Sure, the writing befits the era during which it was published, good vocabulary and all, but dang, how I hated the protagonist! He would’ve been chained in an asylum if he lived in our time, such was the danger he represented to anyone he meets!

The other character, Sancho Panza, his squire (smh), is not much better, considering he is his FREAKING SQUIRE. But, at times, he expresses some sane thoughts, which is a relief when you’re 200 pages in the book and all you’ve seen so far is delusions and absurdity.

Here’s some good, though : it’s “funny” sometimes, and there were some parts which I liked. However, I could count them on one hand.

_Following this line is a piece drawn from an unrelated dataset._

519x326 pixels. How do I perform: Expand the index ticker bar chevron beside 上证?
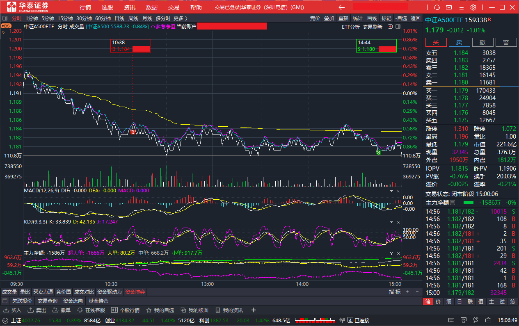(x=5, y=320)
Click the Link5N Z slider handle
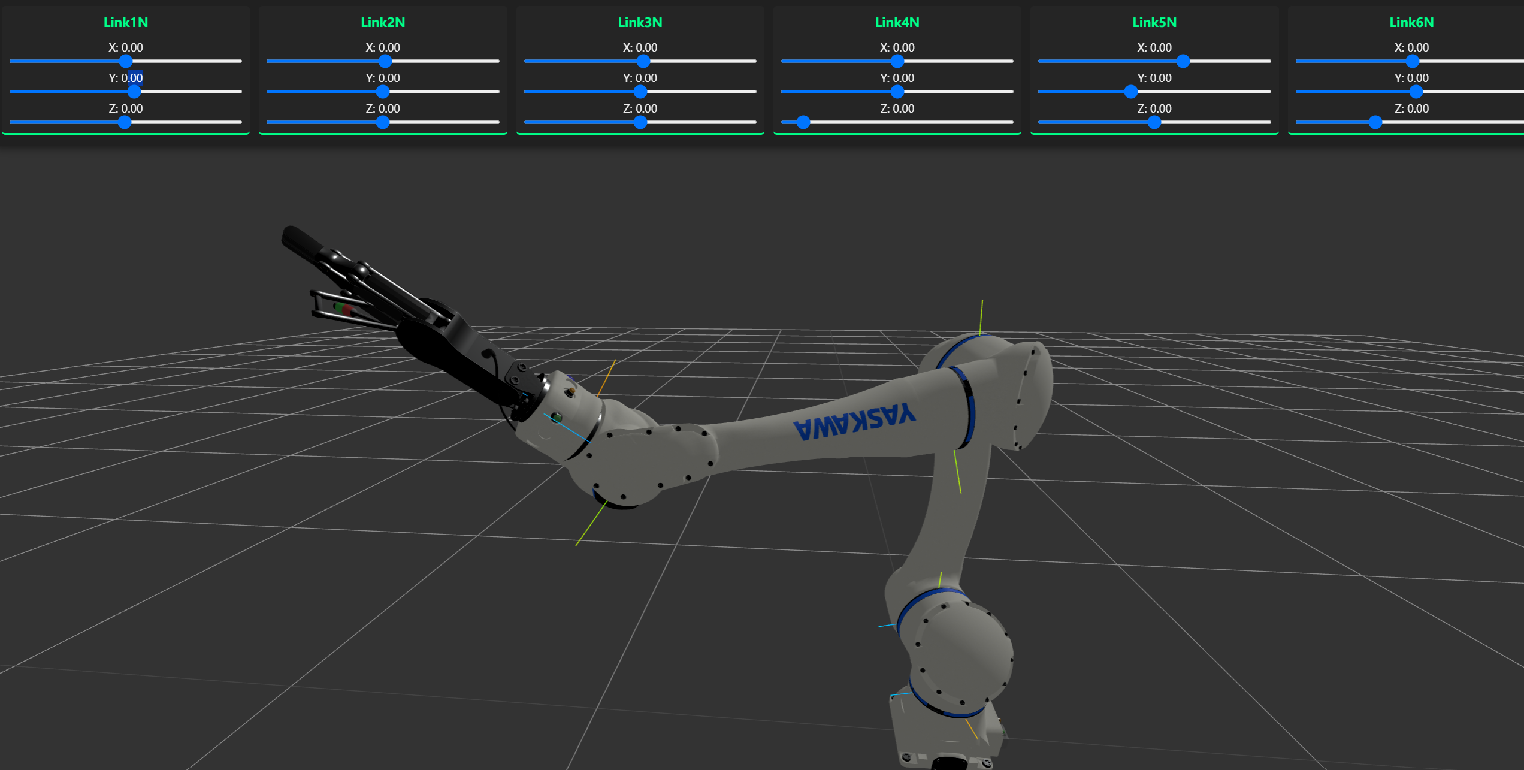Image resolution: width=1524 pixels, height=770 pixels. coord(1154,122)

Both characters were more likable. Don Quixote, now knowing that his exploits are known worldwide, is less seeking to establish his reputation as a knight errant, and Sancho, who now knows his master is mad but, in the eyes of many, is madder to follow him still, displays a humorous side and takes advantage of Quixote’s blindness to reality to cover up his own mistakes. For example, when he couldn’t find Dulcinea Del Toboso but made her up as having been victim of an enchantment.

What rubbed me off the wrong way was that there are so many people who were so amused by Don Quixote’s madness that they played along, just to have a good laugh. That’s no way to treat a mentally ill person, no matter how well they speak. Don Quixote seems only crazy when the subject of knight errant is brought up, but about other subjects, he’s a very logic and knowledgeable man. He has a heart in the right place and he genuinely believes in all the virtues of a knight errant.

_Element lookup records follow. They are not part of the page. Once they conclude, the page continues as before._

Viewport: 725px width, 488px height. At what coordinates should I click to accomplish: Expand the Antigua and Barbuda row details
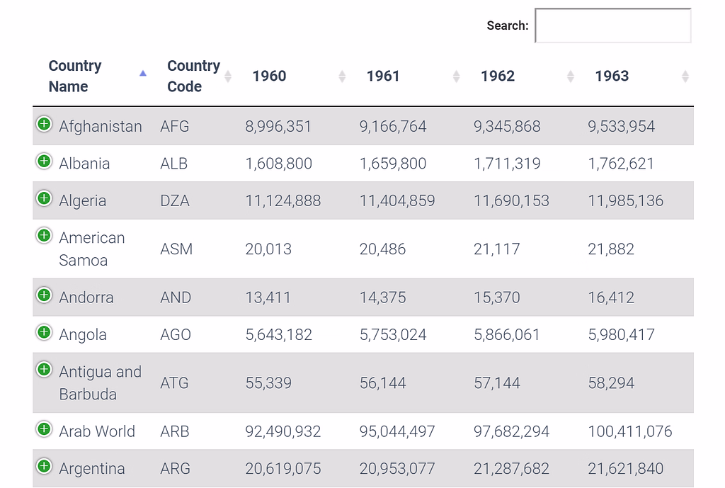coord(44,369)
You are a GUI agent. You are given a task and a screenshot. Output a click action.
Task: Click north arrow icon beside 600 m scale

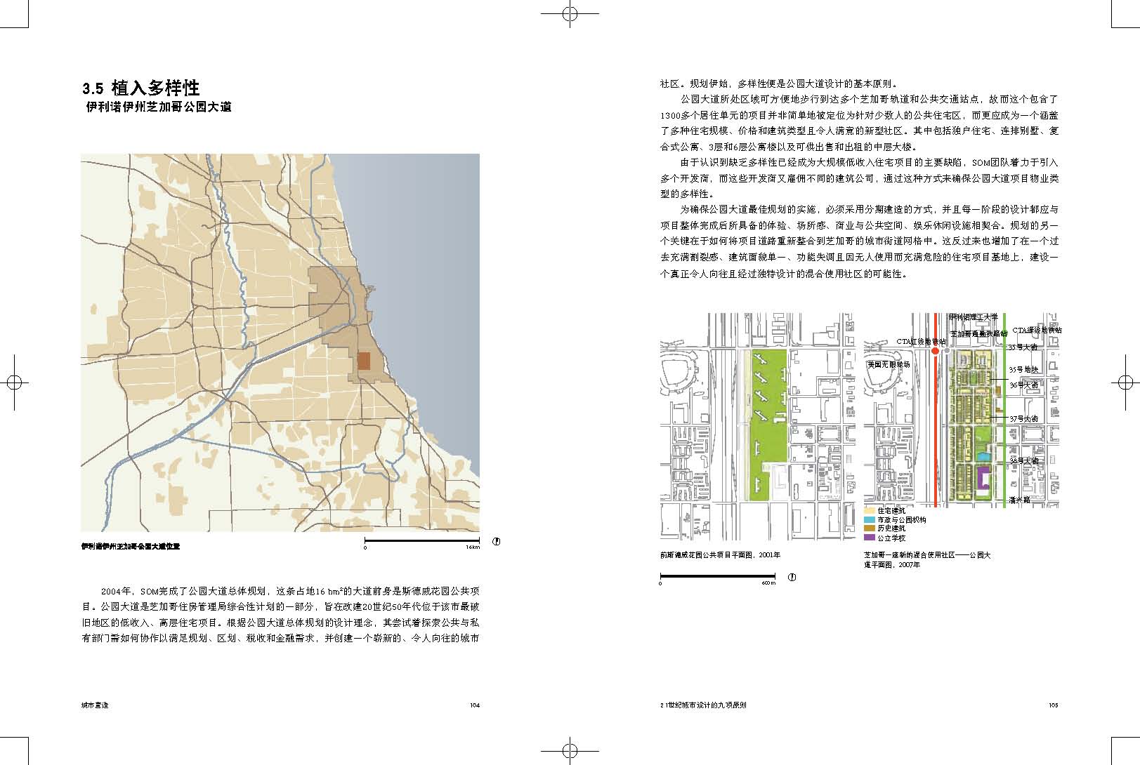click(x=792, y=578)
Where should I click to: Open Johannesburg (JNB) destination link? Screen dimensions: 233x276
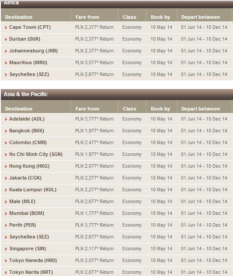coord(33,51)
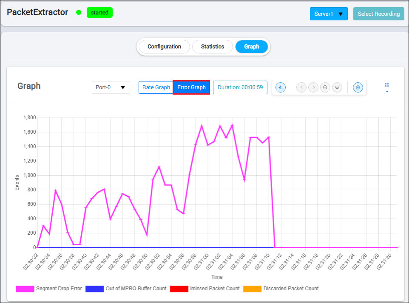
Task: Toggle Out of MPRQ Buffer Count legend
Action: pos(126,289)
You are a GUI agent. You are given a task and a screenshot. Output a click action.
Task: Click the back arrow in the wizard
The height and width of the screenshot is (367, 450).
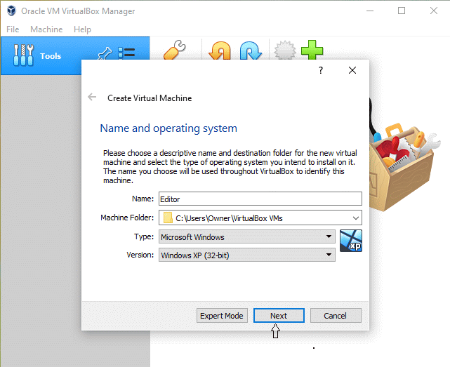tap(92, 98)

The character development of the two protagonists was well handled. I was pleasantly surprised. You see how Sancho’s attitude toward his master changes.
The dialogues are a bit too long, with a lot of sentence flourishing and unnecessary ranting. I admit I skipped some parts because they were just too long. I’m not saying they aren’t useful to the plot; after all, the plot is only about Don Quixote’s adventures, which encompass everything that’s in the book.

The individuality of Cervantes’ characters is remarkable. Everyone has a distinct personality & there are well-made character developments. Especially in the 2nd part.

It’s interesting to see how the characters themselves react to knowing they’re being written about. The book is a nice exploration of narration, I’ll grant it that.

It does distinguish itself from other knightly tales, though, as the protagonists are not all that dignified. They fall, and get beaten, and relieve their..natural needs. They’re pretty much “real” people in their adventures, except of course for their insanity.

Anyway, stay clear of this book, unless you’re curious about its reputation, like I was. I really didn’t like it.